Adoption revivalists need examine the contextual and linguistic nature of the Bible, and thus its link to a given culture from a given place and a given time. Furthermore, there is no innocence or objectivity in terms of supporting foreign policies of bombing, pillaging, and marauding, while simultaneously pretending to advocate for the “orphans” that result from such actions. Any examination of human trafficking in the world points a very accusatory finger and paints a very scathing picture of the majority of “First-World” nations that remain at the center of such trades and practices; this is where Biblical references might best be applied first—and then the “orphan” problem will most likely take care of itself. For such supposed saving grace is always resented by those on whom it is imposed against their will. And the reaped fruit of such crimes is just as bitter.

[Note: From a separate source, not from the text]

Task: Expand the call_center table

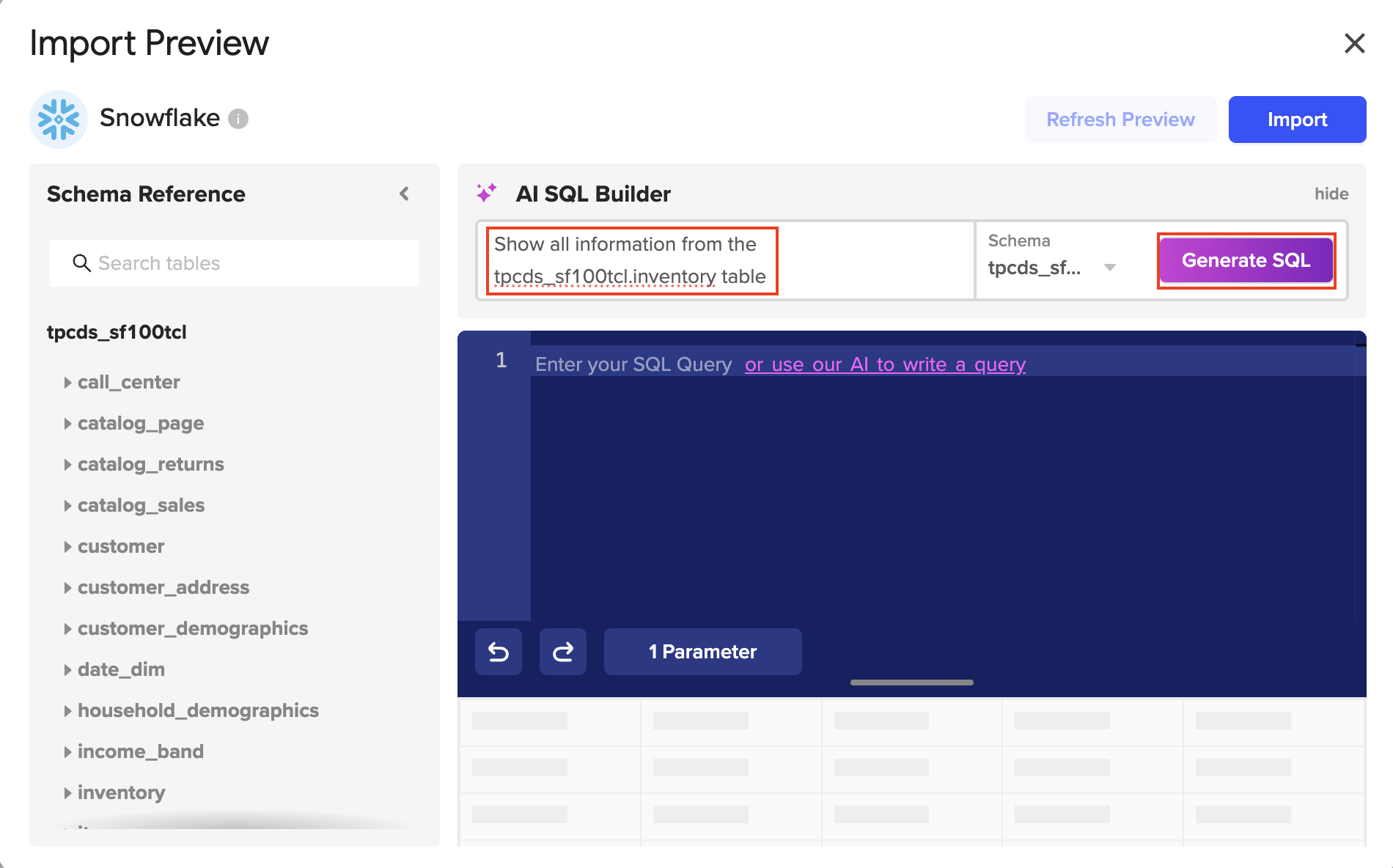Action: click(67, 383)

As adoptees, we may have been “taken in” temporarily speaking, but our “acknowledgment of belonging” continues to point somewhere else. Here lies the tragedy of our displacement, and the root of our loss via dispossession and disinheritance. To ascribe religious justification to such an act remains—no matter how you parse it—the work of the ungodly.
Man and Islam, by Ali Shari‘ati.
Justice and Remembrance, by Reza Shah-Kazemi.
Wittgenstein and Philosophy of Religion, edited by Robert L. Arrington and Mark Addis.
Black Religion and Black Radicalism, by Gayraud S. Wilmore.
Orphans of Islam, by Jamila Bargach.
Debate Tactic: There is no greater inversion than the preposterous claim of a religious basis/divine reasoning for adoption. To understand is that the particular “brand” of Christianity that allows for rapacious capitalism, slavery, individual salvation over the commonweal, as well as adoption—namely, Calvinism—is not only the basis for the dominant mode of thinking concerning “orphans”, but also as concerns the poor, the destitute, the marginalized, and the needy. To argue against adoption is thus to equally argue for those most in need. This cannot be done in a way that focuses on symptoms and not on disease. This collectively destructive notion of the individual supreme over the community has its counterparts in other faiths, and these need be similarly called out. They cannot be seen as a validation of the dominant mode of Christianity, but should be seen instead as a poisonous spreading of a nihilistic worldview, and need be condemned in equal terms. On a final note, it is intriguing that the Arabic consonant root k-f-l—meaning to feed, support, provide for—has not only come to mean “guardianship” in a foster care/adoption sense, but is also used to describe the despicable act of “taking in” or “sponsoring” a domestic slave by the local bourgeoisie. And so we come full circle yet again.